Dennis, Nigel. Two Plays and a Premise: Cards of Identity and The Making of Moo. New York: The Vanguard Press, 1958.
Reason read: March is National Read month. I’m reading this just because.
The entire story centers around the Identity Club, a group of psychoanalysts who come together once a year to discuss phony identity cases which don’t involve real patients. At the same time, the local townspeople are being brainwashed into believing they are servants for the psychologists. They lose their identities in order to serve the whims of the shrinks. The end of the story, which I never got to, involves a Shakespearean play. For me, the plot disintegrated midway through the story and I gave up. It started off great. The slow brain washing was sinister in places. Miss Paradise’s brother goes missing and she doesn’t recognize him as the therapists’s servant. Or calling the doctor by different names in order to confuse him. Both scenarios were funny and evil and brilliant.

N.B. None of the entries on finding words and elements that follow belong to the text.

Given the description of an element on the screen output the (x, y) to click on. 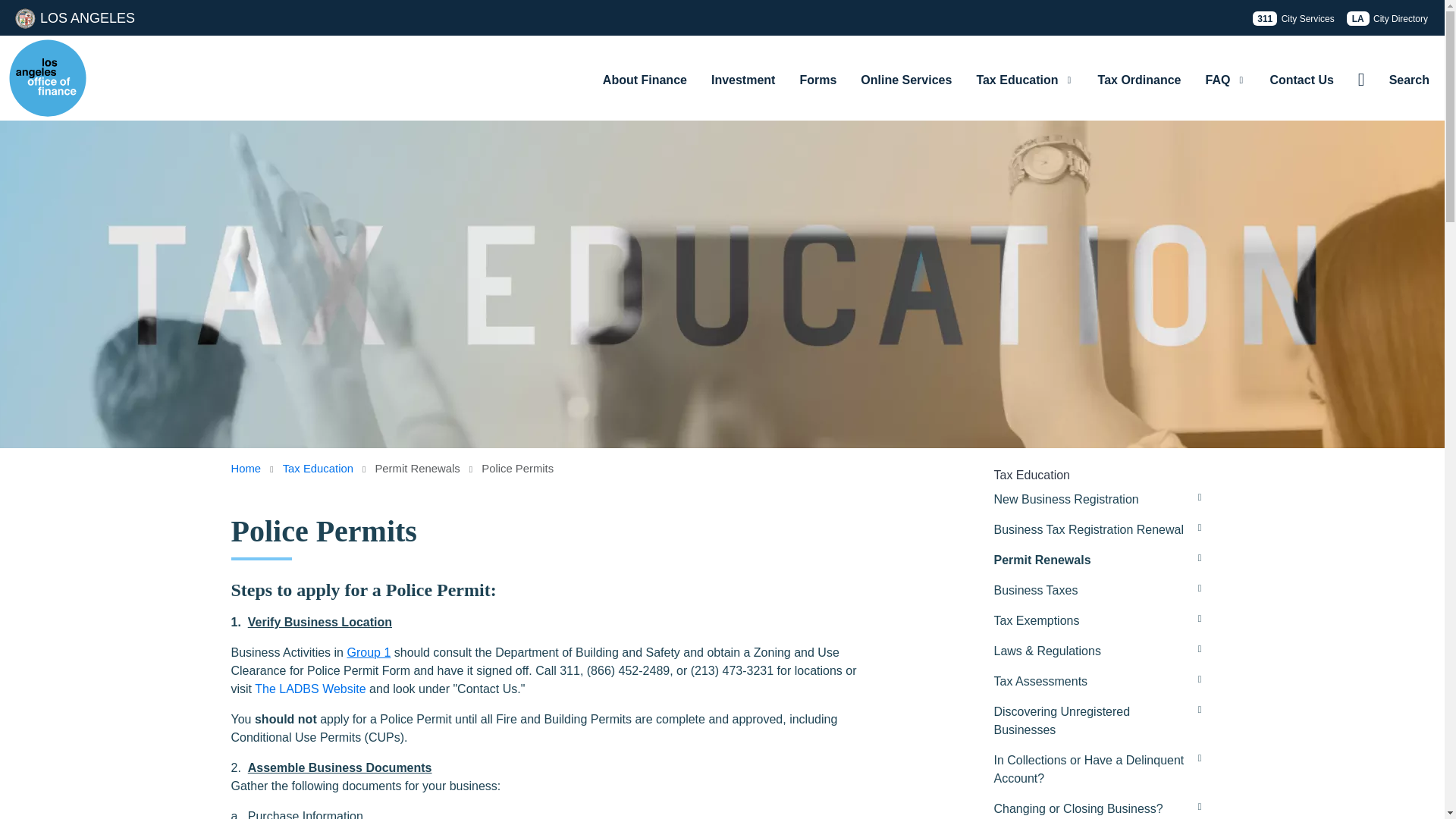
LA City Directory (1387, 18)
311 City Services (1292, 18)
Forms (817, 80)
Online Services (905, 80)
Investment (742, 80)
Home (46, 76)
About Finance (644, 80)
Given the description of an element on the screen output the (x, y) to click on. 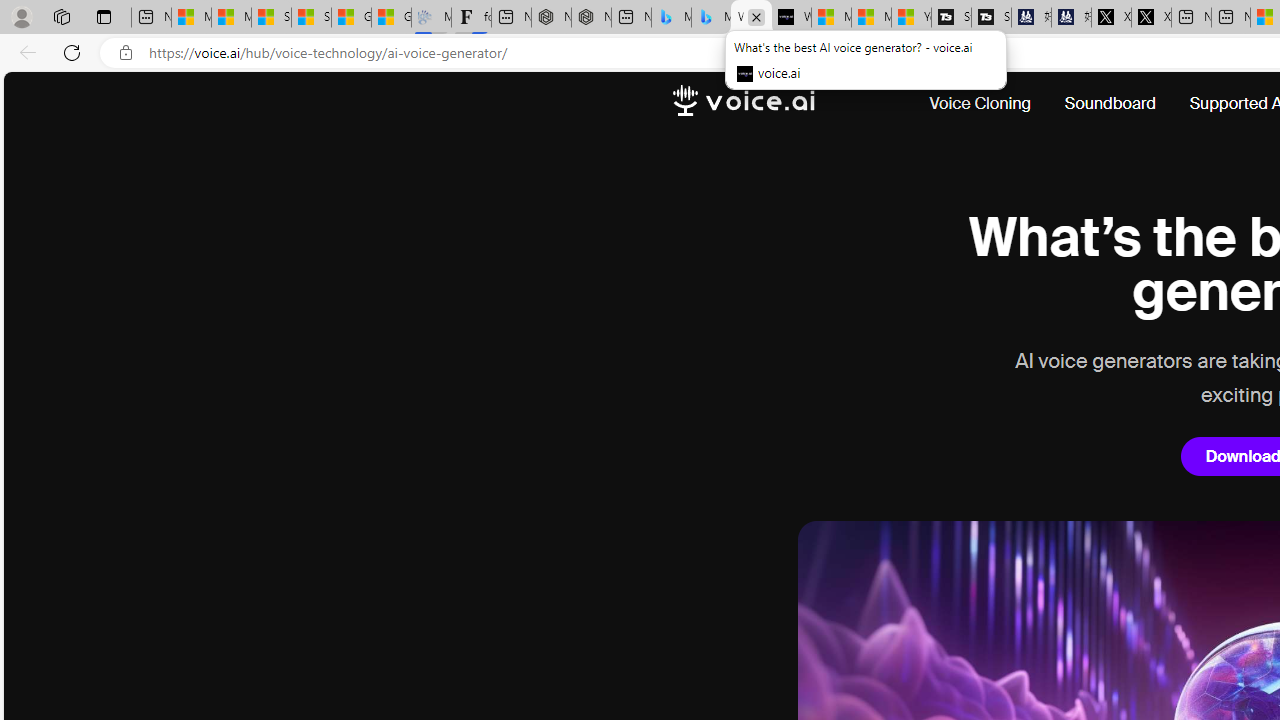
Soundboard (1109, 103)
Microsoft Bing Travel - Stays in Bangkok, Bangkok, Thailand (671, 17)
Nordace - #1 Japanese Best-Seller - Siena Smart Backpack (591, 17)
Streaming Coverage | T3 (951, 17)
Soundboard (1110, 103)
Voice Cloning (980, 103)
Given the description of an element on the screen output the (x, y) to click on. 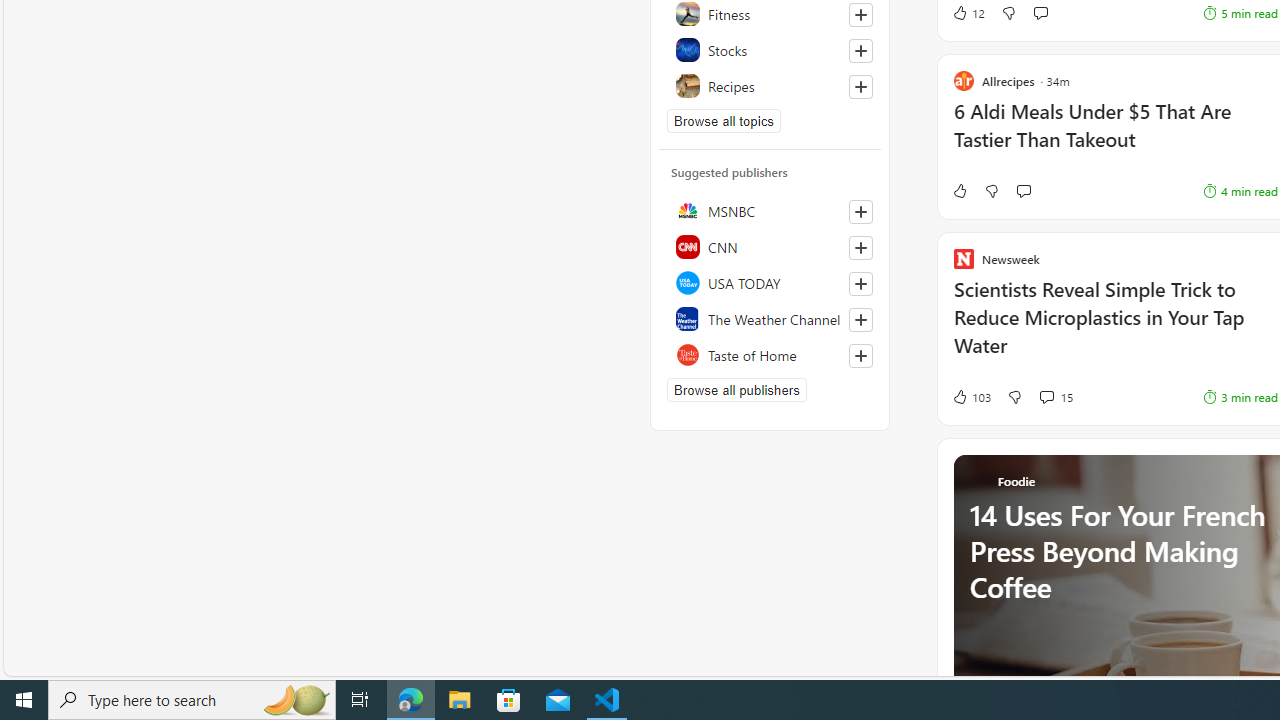
View comments 15 Comment (1046, 396)
Taste of Home (770, 354)
6 Aldi Meals Under $5 That Are Tastier Than Takeout (1115, 135)
The Weather Channel (770, 318)
12 Like (968, 12)
Stocks (770, 49)
Browse all topics (724, 120)
Recipes (770, 85)
Follow this topic (860, 86)
Follow this source (860, 355)
Given the description of an element on the screen output the (x, y) to click on. 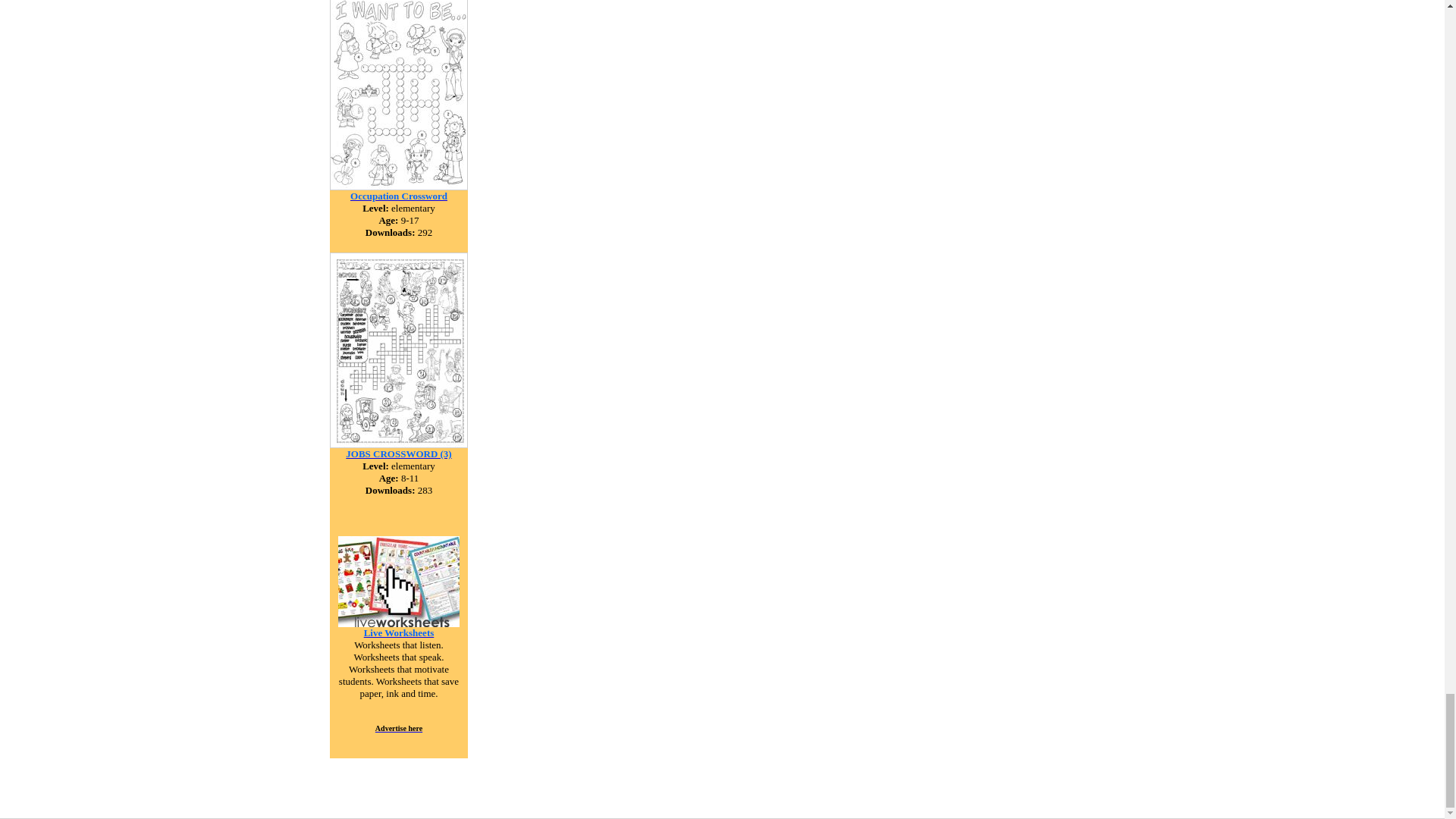
Occupation Crossword (398, 195)
Given the description of an element on the screen output the (x, y) to click on. 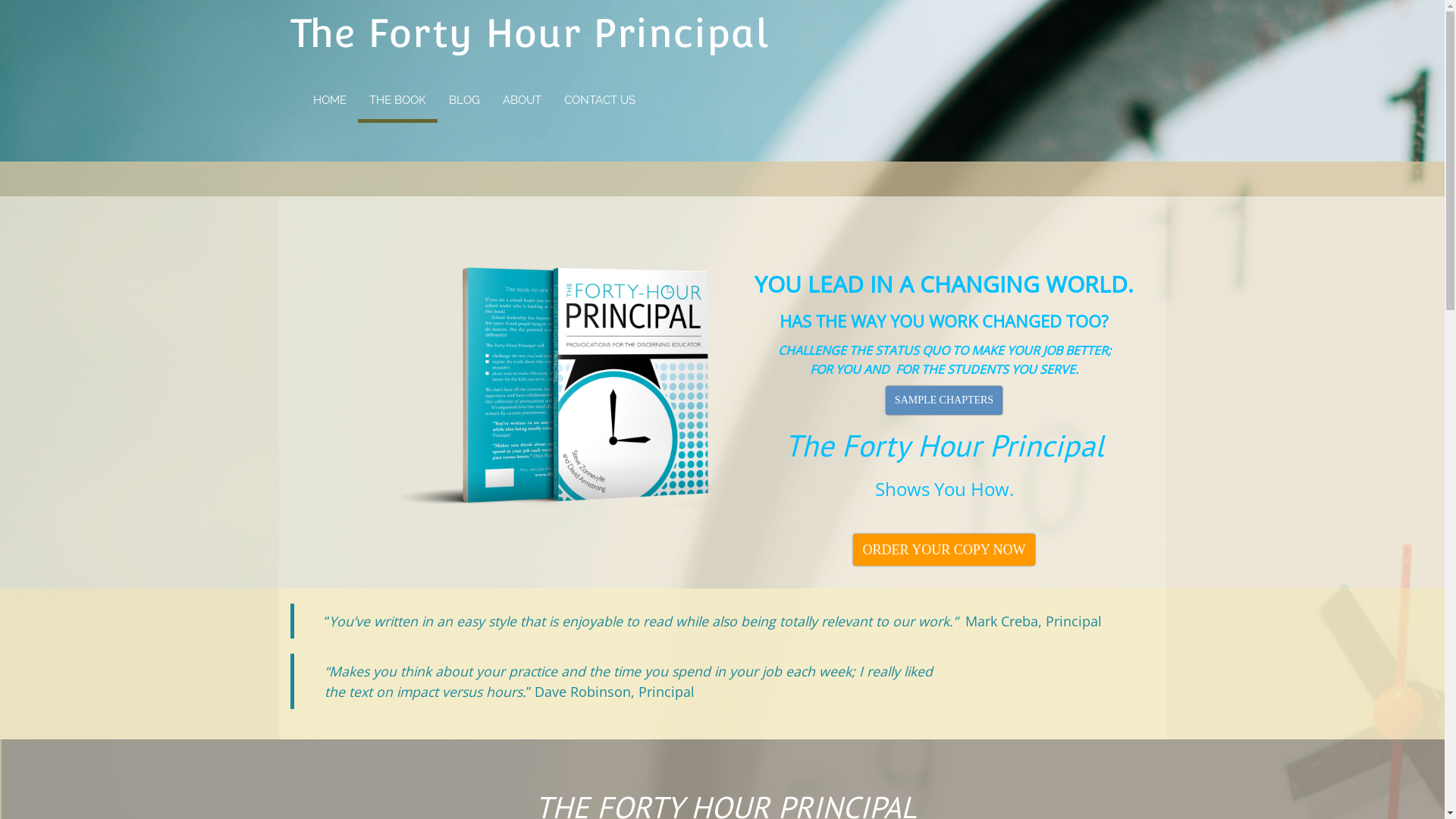
HOME Element type: text (329, 99)
The Forty Hour Principal Element type: text (528, 33)
ABOUT Element type: text (521, 99)
BLOG Element type: text (463, 99)
ORDER YOUR COPY NOW Element type: text (943, 549)
THE BOOK Element type: text (397, 101)
SAMPLE CHAPTERS Element type: text (943, 399)
CONTACT US Element type: text (599, 99)
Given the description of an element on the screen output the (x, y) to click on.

Confessional: I was supposed to read the full length novel of the same title but I ordered the play instead. By the time I noticed my mistake it was too late. I never would have been able to finish the 300+ page novel in time so I stuck with the play.
Line I liked, “Many a man’s life has been thrown away through the mumbling of his survivors” (p 61).
Author fact: Nigel wrote a smattering of other books but this is the only one I am supposed to read for the Challenge.
Book trivia: Card of Identity is both a novel and a play. For the latter it becomes a play within a play.
Nancy said: Nancy listed Cards of Identity as one of her faves (p 33).
BookLust Twist: from More Book Lust in the odd chapter called “The Book Lust of Others” (p 33). Cards of Identity was discovered in Writer’s Choice: A Library of Rediscoveries compiled by Linda Sternberg Katz and Bill Katz.